米株式週報 NYダウ、国内雇用統計に揺れた

1月9~13日のニューヨーク株式市場、ダウ平均株価(30種)は、軟調な展開。決算発表前の様子見ムードの中、次期米大統領トランプ氏の記者会見の内容に注目が集まった。20日の大統領就任を前に、トランプ氏の発言に注意が必要な展開が続きそうだ。

9日のダウは1万9887.38ドルで前週末比76.42ドルの下落となった。原油の下落に伴い、上値の重い展開。2016年10~12月期の決算発表本格化を前に、業績への警戒感が高まった。10日も続落、1万9855.53ドルだった。これまで会員制交流サイト(SNS)での情報発信を続けてきたトランプ次期大統領の記者会見を控え、様子見ムード。原油安でエネルギー関連株が売られ、米国ゼネラル・モーターズ(GM)による決算の上方修正を受け、自動車関連が良好だった。

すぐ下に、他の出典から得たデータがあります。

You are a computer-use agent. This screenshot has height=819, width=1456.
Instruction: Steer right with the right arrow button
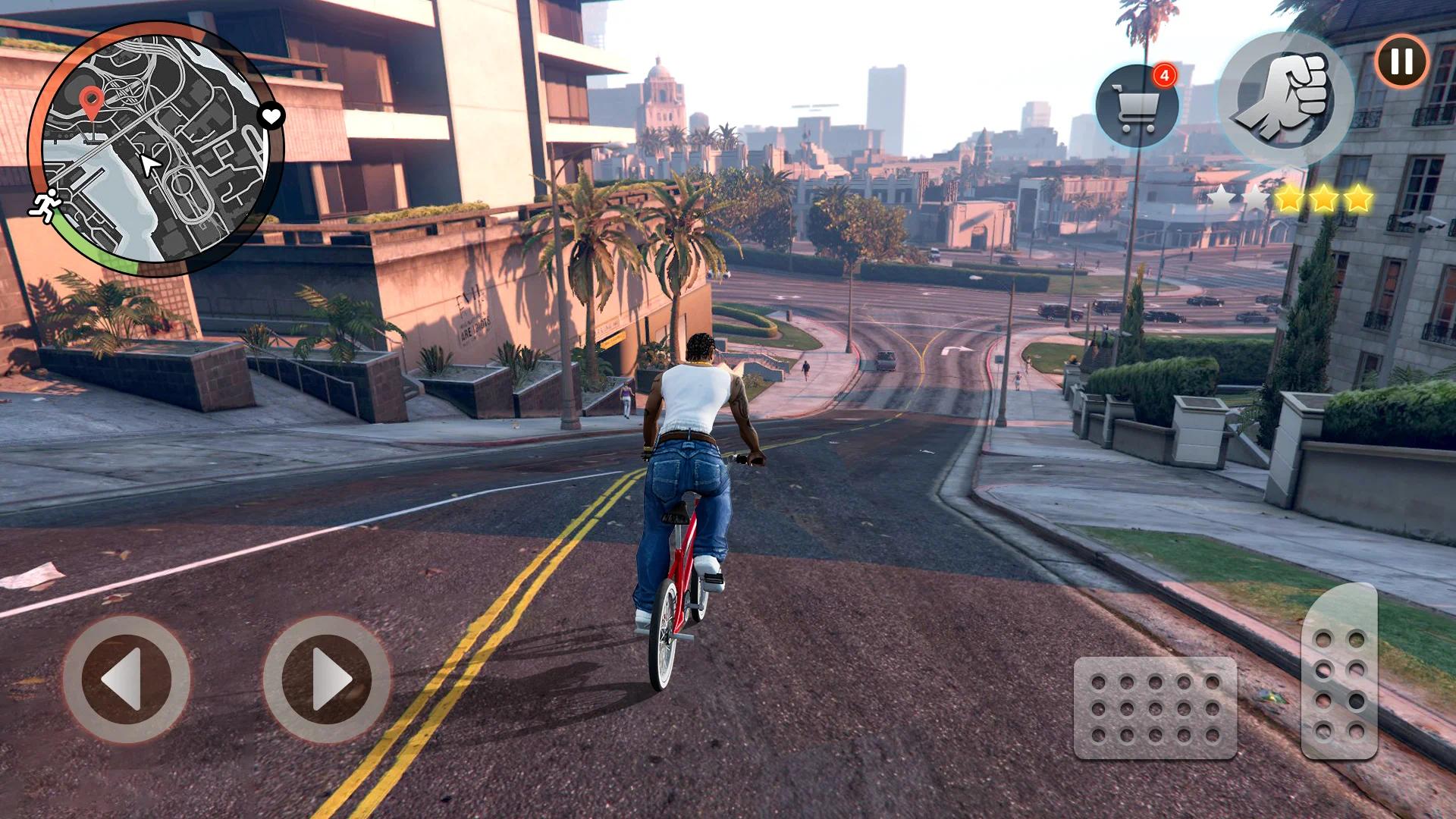(x=327, y=679)
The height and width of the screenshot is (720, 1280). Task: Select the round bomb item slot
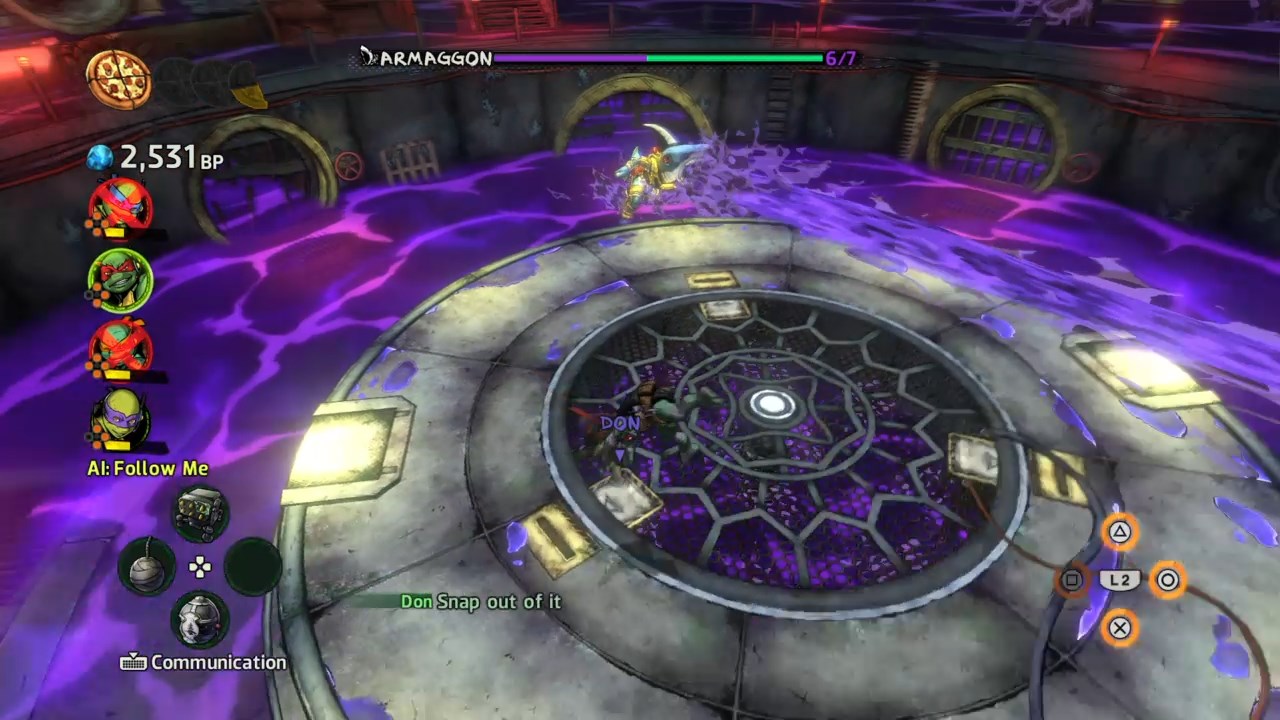click(x=147, y=567)
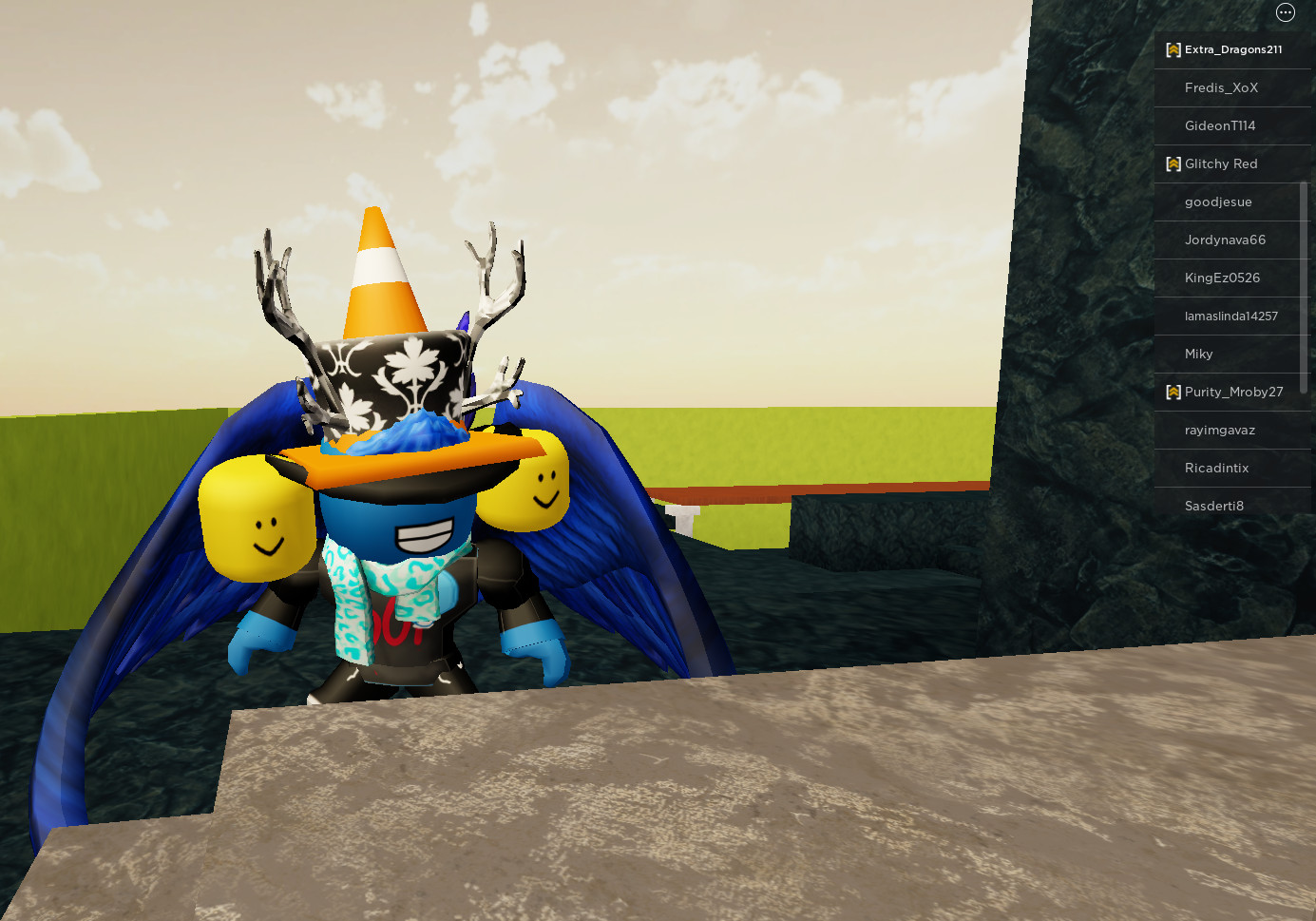This screenshot has width=1316, height=921.
Task: Click Extra_Dragons211 at the top of the leaderboard
Action: click(1232, 49)
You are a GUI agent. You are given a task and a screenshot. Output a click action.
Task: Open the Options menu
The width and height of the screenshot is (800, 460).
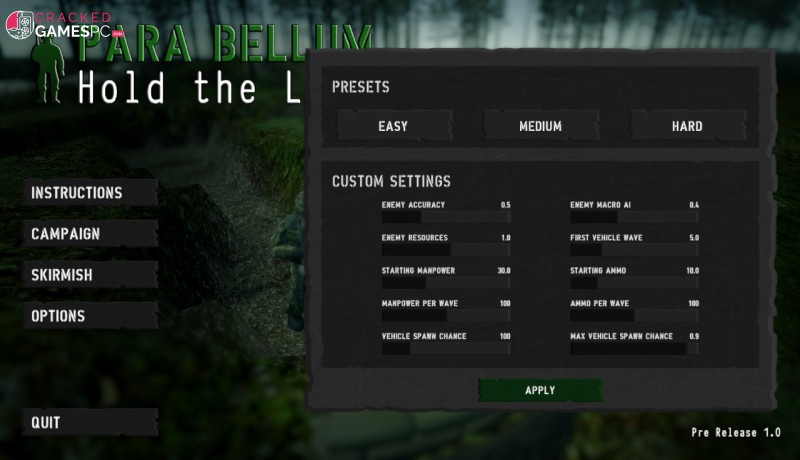click(58, 316)
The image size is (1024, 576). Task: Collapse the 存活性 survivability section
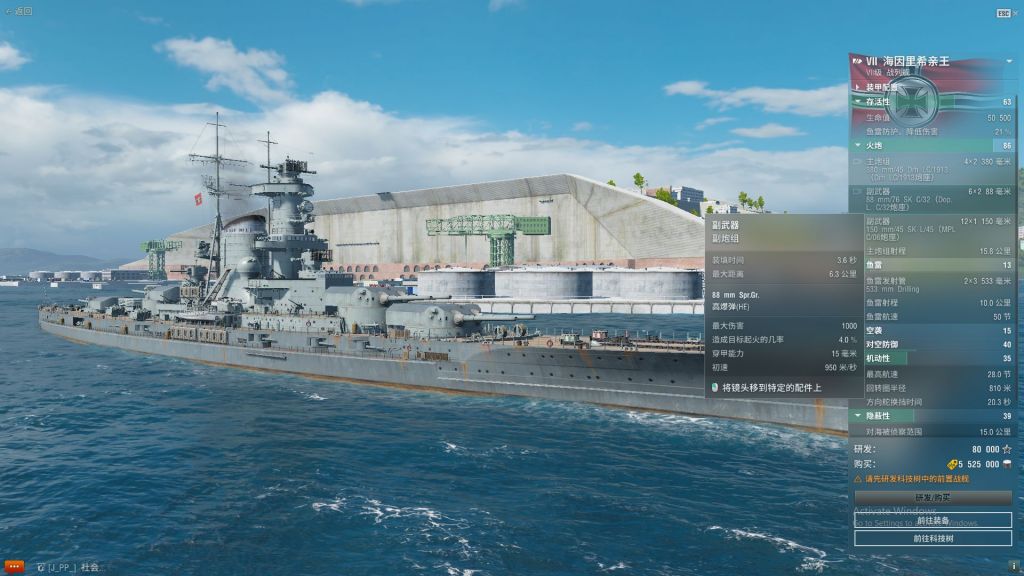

米国取引時間中にトランプ次期大統領の記者会見が行われた11日は上昇、1万9954.28ドルで引けた。原油高が好感され、エネルギー関連が上昇。トランプ氏の会見では、減税・財政政策への具体的な言及はなかった一方で、高額な薬価に対する批判をしたことで、ヘルスケア関連が下落した。さらに、防衛関連の予算削減に言及したことで、防衛関連の下げも目立った。ロシアのサイバー攻撃に関する言及に関連して、サイバーセキュリティ関連銘柄も上昇した。

12日は反落、1万9891.00ドルだった。政策に関わる金融やインフラ関連の下げが目立った。リスクオフの動きから商品市場で金の価格が一時1200ドル台となり、昨年11月以来の高値をつけた。13日は続落、ダウは1万9885.73ドルで引けた。米国ではキング牧師の誕生日に近い1月の第3月曜日がキング牧師記念日として祝日となるため、3連休を前に利益確定の売りに押された。一方、この日のナスダックは2日ぶりに反発し、史上最高値を更新した。ハイテクが買われ、トランプ氏が薬価に対する批判を行ったことで大幅に下落していたバイオ医薬株が買い戻された。